Thanks for the input, Lisa! (gosh, these authors are always wanting to steal the spotlight! Who asked her opinion?) Tell us, Carranza, are you happy with the way your mom immortalized you in her novel? Did she show your real character or did she exaggerate it for the book’s purpose?

As you can see in my above answers: in a word, Si. I am the true hero of The Gold Standard, and my son, Pancho Villa, and grandson, Santa Ana, live on. I am most proud. Of course, I deserve it. And, I must tell you, my true nature was splendidly portrayed. I did not even need human words to show all of you my trustworthiness. I saved Senorita Judy not once, not twice, but three times. I even saved Senor Hart, so they could wed and live happily ever after and have more adventures. Ah, if only I and my beloved Gata could do the same. Unrequited love—it is my only complaint.

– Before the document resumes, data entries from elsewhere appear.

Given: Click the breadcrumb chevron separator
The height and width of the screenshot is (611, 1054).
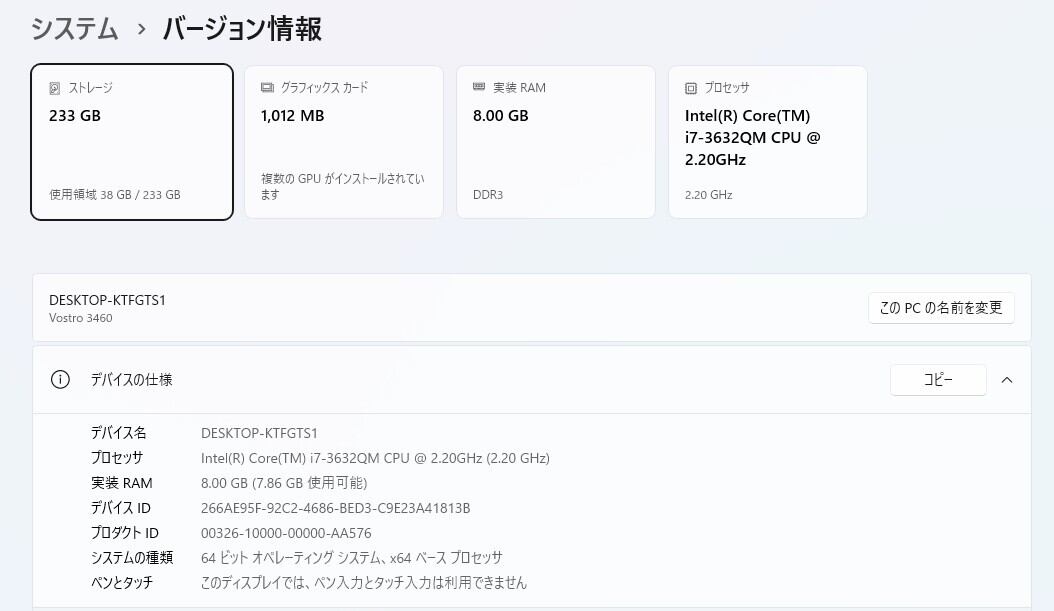Looking at the screenshot, I should (x=141, y=30).
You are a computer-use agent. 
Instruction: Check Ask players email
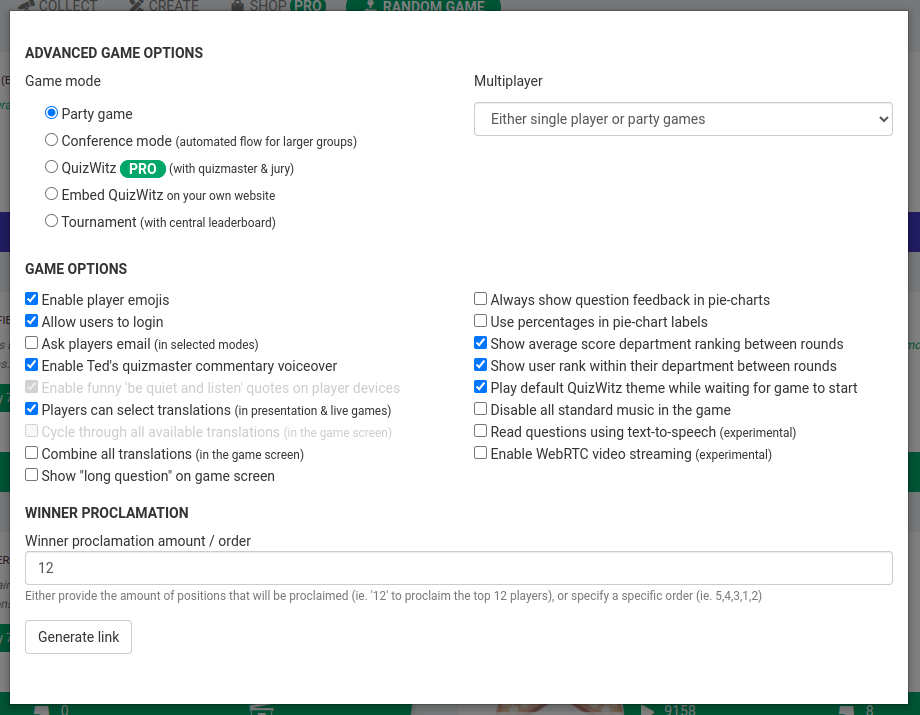[x=31, y=342]
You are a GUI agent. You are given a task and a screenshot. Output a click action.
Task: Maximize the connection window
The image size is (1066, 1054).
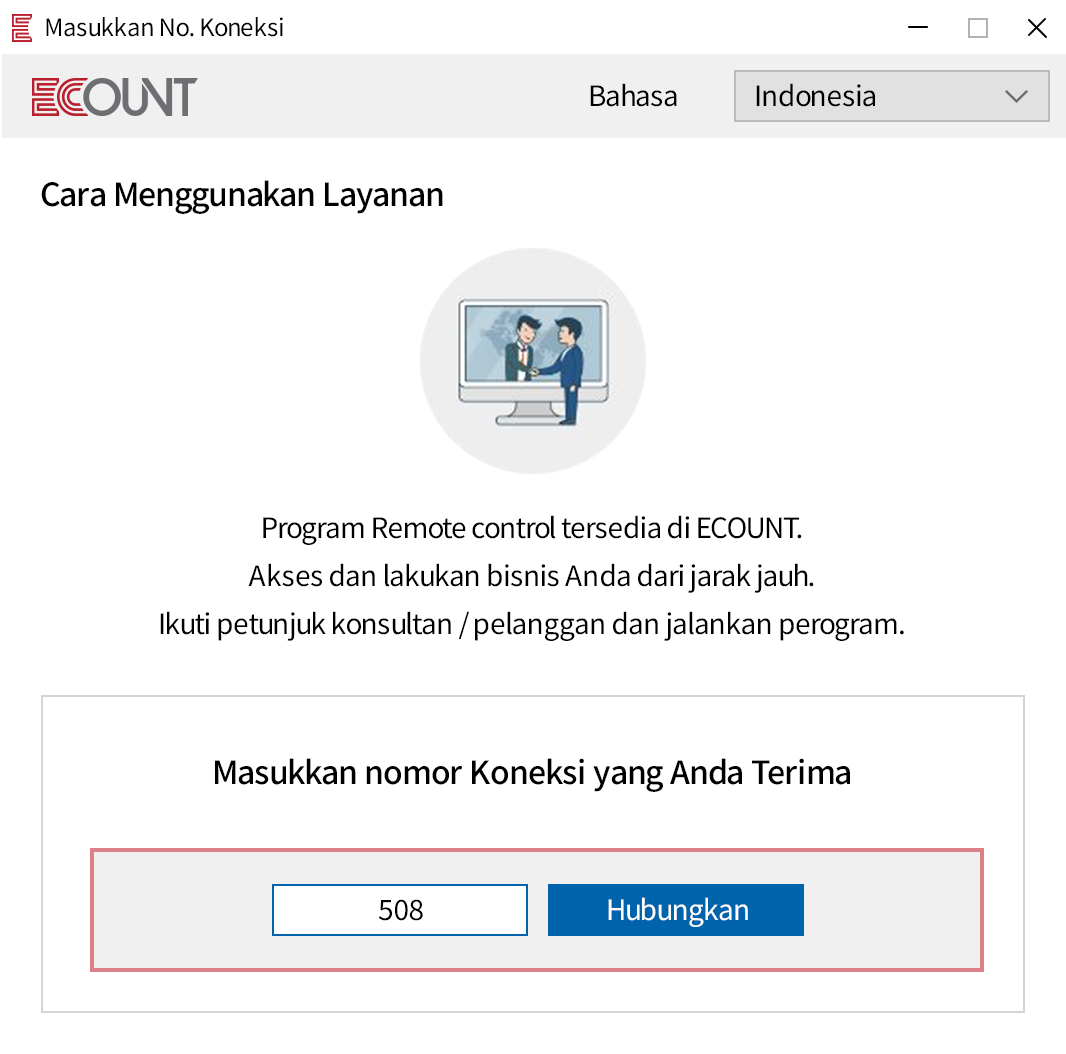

Of all your mom’s books, which one is your favorite? Why?

I must confess, excuse me while I chase that, er…never mind, that I am most proud of Pancho’s story, The Map Quilt, which he told to Ms Lickel after he helped Senorita Judy find the quilt in the trunk of her attic. (Whisker groom.) However, without me to save the day in The Gold Standard, he would not have been able to tell his story.

(Somewhat disdainfully): Ms Lickel tells a reasonably fair account of my cousin, Memnet, in her Message stories. (Ear twitch and groom.) Naturally, one cannot possibly consider a foreign invader, Egyptian Mau, in the same magnificence as myself, but still, I allow her to continue so—as long as she will never love another as much as I.

Ms Lickel: “Don’t worry, Carranza. You’ll always be my hero.”

Excuse me, but I must go now to gather another boon to present to mia adora Gata.

Gracias, Carranza! Next time, please bring your Gata with you!


  1. Carranza, you are simply the "cat's meow"!
    (to borrow an old expression)
    You also seem to be a very likable and
    intelligent cat, though not seemingly
    very humble.


    Lily-bits, the Tail-less
    (a beautiful gray tabby)

  2. It makes me want to read the book. I love cats.

  3. I see that Carranza tastefully did not mention his barn full of other descendents ;-)Does anyone else hear this is Antonio Banderas' voice?